Extracted text:
Posts tagged ‘Divorce’


Section 13 B of Hindu Marriage Act, 1955 provides for the relief of divorce by mutual consent between a Hindu wife and husband. The conditions for filing of this petition are:

1) A Petition of this nature can be filed only after 1 year from the date of marriage.
2) Parties should have been living separately for a period of 1 year or more.

Once the Petition is filed, parties have to wait for 6 months before the court can take up further proceedings in the matter. The period of 6 months cannot be dispensed by the family court or High court. The same can be done only by the Supreme Court. Court needs to give the decision on the matter before 18 months from the date of filing of the petition.

The Petition for a mutual consent divorce needs to be filed before the jurisdictional family court where:
a. The parties got married or
b. The parties last resided together as husband and wife.
The presence of both parties will be required at the time of filing and some other important hearings.

The basic documents required for the process includes:
1) Marriage photo.
2) Marriage Invitation card.
3) Marriage Certificate.

Exercise task:
Reproduce the passage from the divorce text between "Once the Petition" and "1) Marriage photo.", inclusive.

Data shown:
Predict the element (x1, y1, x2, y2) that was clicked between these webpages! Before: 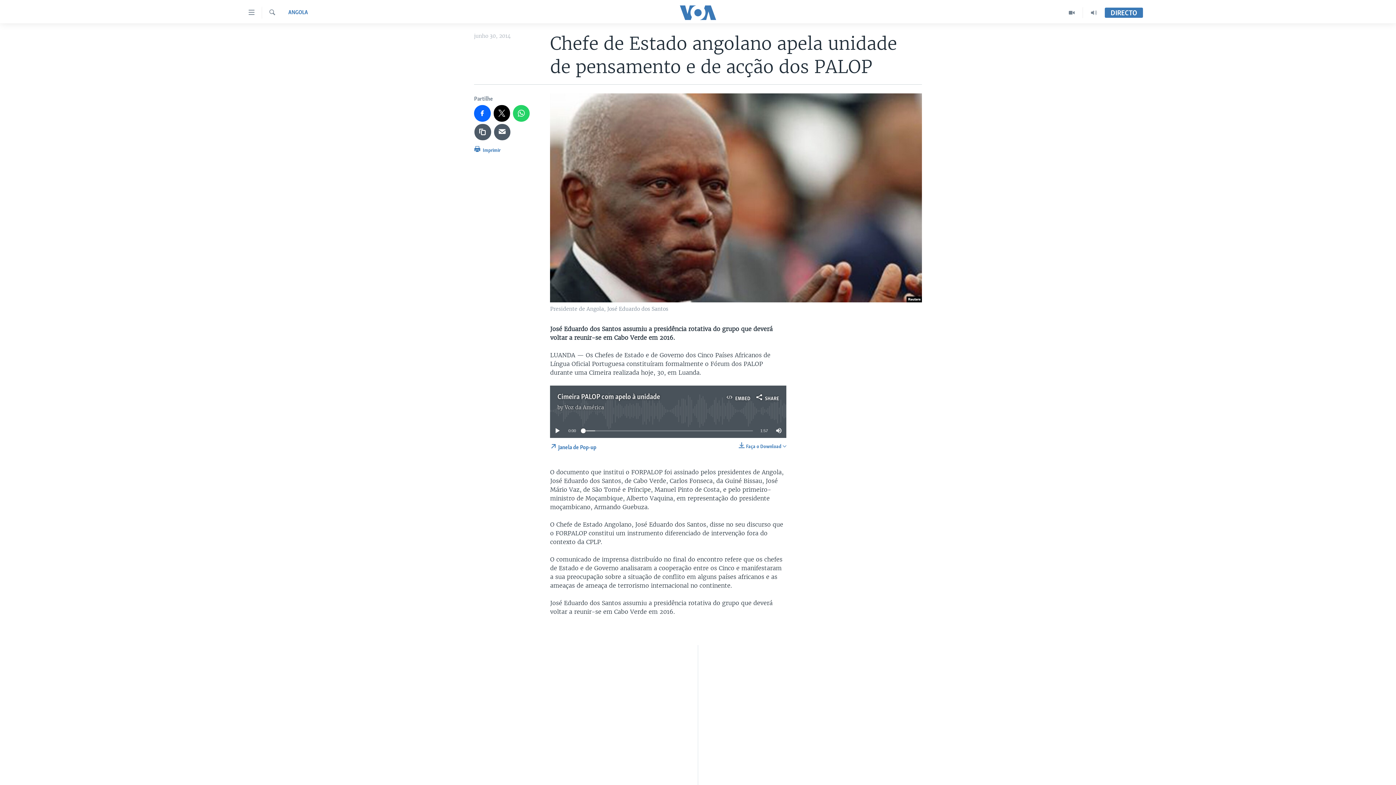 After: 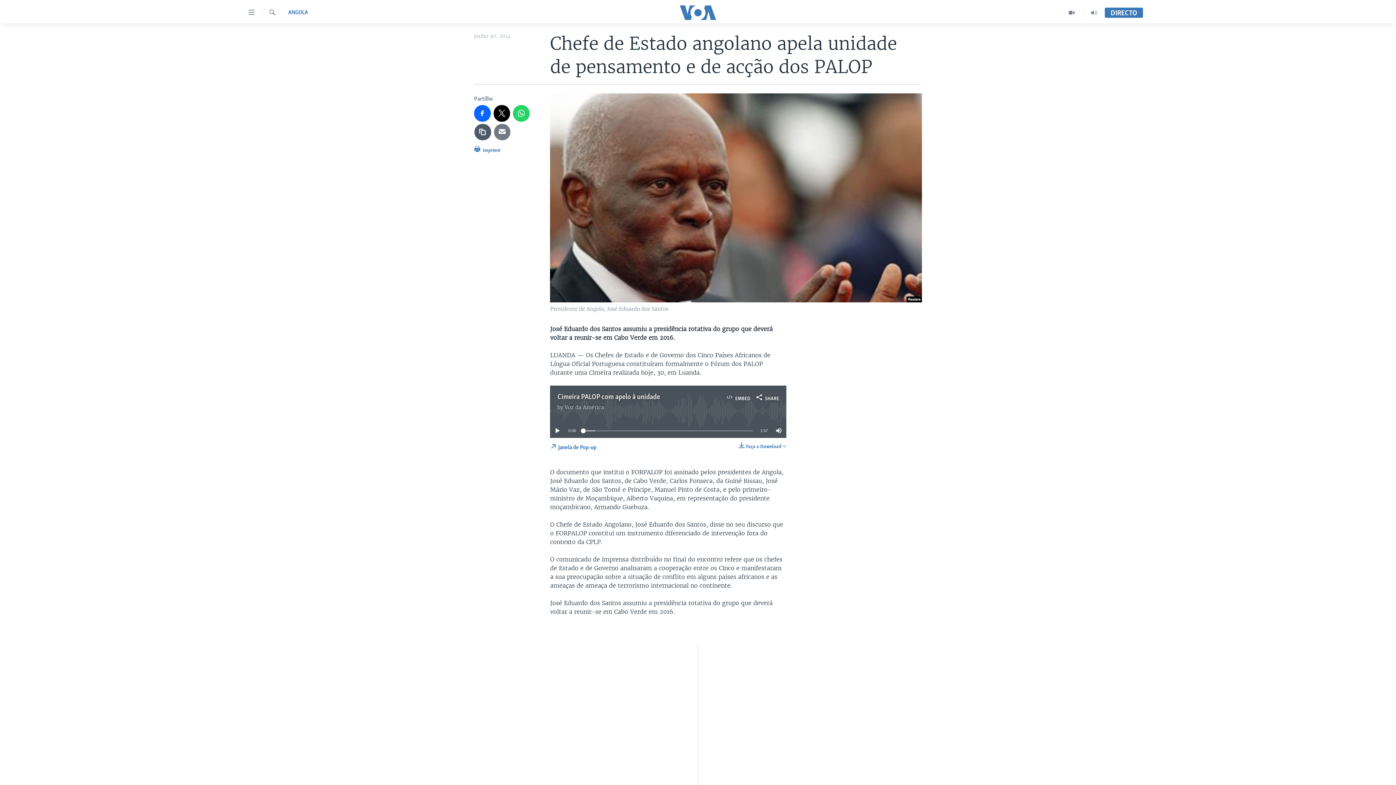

The reply:
Once the Petition is filed, parties have to wait for 6 months before the court can take up further proceedings in the matter. The period of 6 months cannot be dispensed by the family court or High court. The same can be done only by the Supreme Court. Court needs to give the decision on the matter before 18 months from the date of filing of the petition.

The Petition for a mutual consent divorce needs to be filed before the jurisdictional family court where:
a. The parties got married or
b. The parties last resided together as husband and wife.
The presence of both parties will be required at the time of filing and some other important hearings.

The basic documents required for the process includes:
1) Marriage photo.